Erstellt am 14. Oktober 2015, 05:57

von Christoph Reiterer

Sie mögen sich einfach nicht. Christoph Reiterer über die Krise in der SPÖ Hollabrunn, Teil II.

Der Tatbestand (O-Ton) sei eindeutig, die Vorgangsweise nicht nachvollziehbar. Und er habe gelernt, immer alles bis zum Ende zu denken. Für Werner Gössl waren die letzten Tage besonders bitter. So überzeugt war er, ein dynamisches Team für die politische Arbeit in der Bezirkshauptstadt gefunden zu haben, nachdem er selbst von den Wählern eine Abfuhr erteilt bekommen und sich zu Beginn des Jahres aus der Gemeindepolitik zurückgezogen hatte.

Und jetzt?

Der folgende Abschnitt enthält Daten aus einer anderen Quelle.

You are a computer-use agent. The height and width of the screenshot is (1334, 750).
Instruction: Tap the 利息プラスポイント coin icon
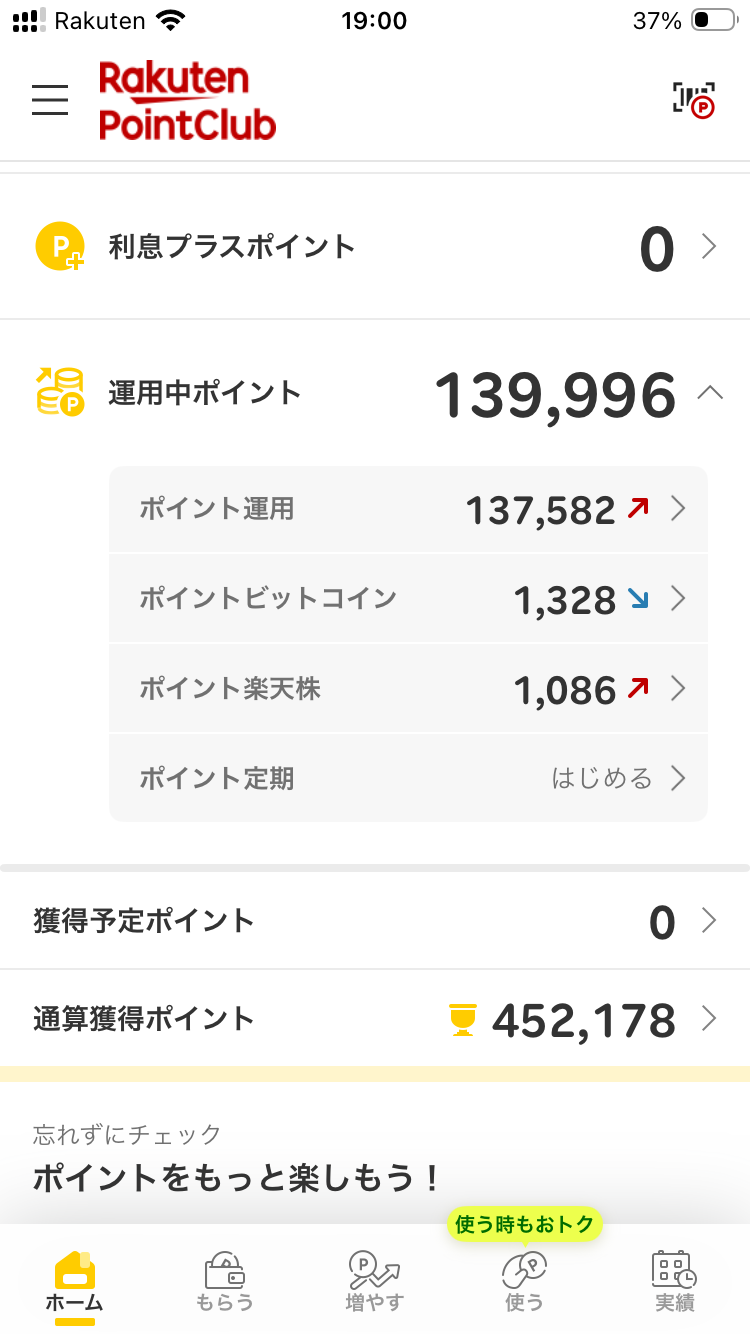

Jetzt hat er ein eh nur noch sechsköpfiges Team im Gemeinderat, das nicht mehr an einem Strang zieht. Und warum? Auf den Punkt gebracht: Weil die einen die anderen einfach nicht (mehr) leiden können.

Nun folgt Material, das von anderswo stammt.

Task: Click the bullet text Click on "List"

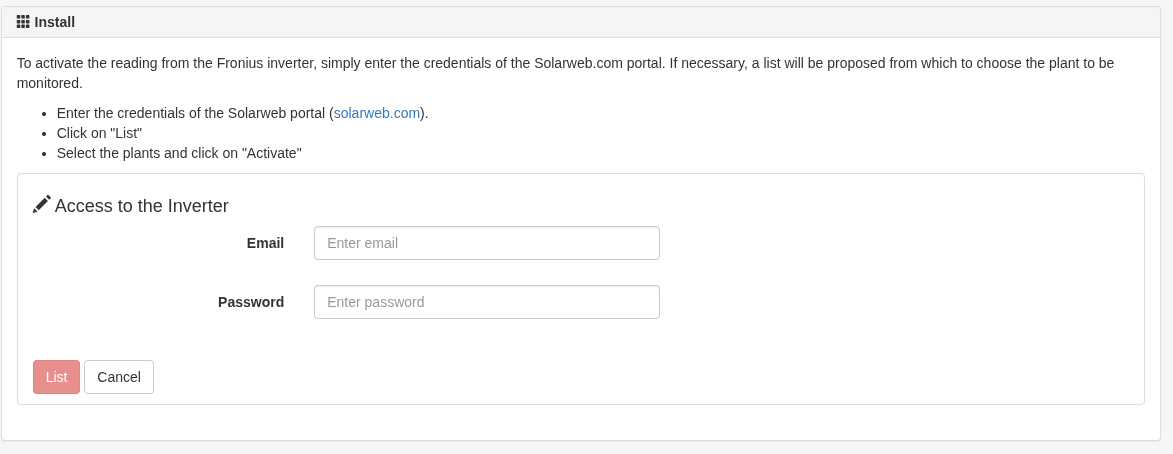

Um da noch einmal einen Weg des Miteinanders zu finden, muss zumindest eine Seite ganz schön weit über ihren Schatten springen. Und es wird interessant zu beobachten, ob die SPÖ-„Revoluzzer“ bis zum Ende gedacht haben. Oder ob die politische Laufbahn von sozialdemokratischen Nachwuchshoffnungen – Josef Frank ausgenommen – zu Ende ist, bevor sie noch richtig begonnen hat.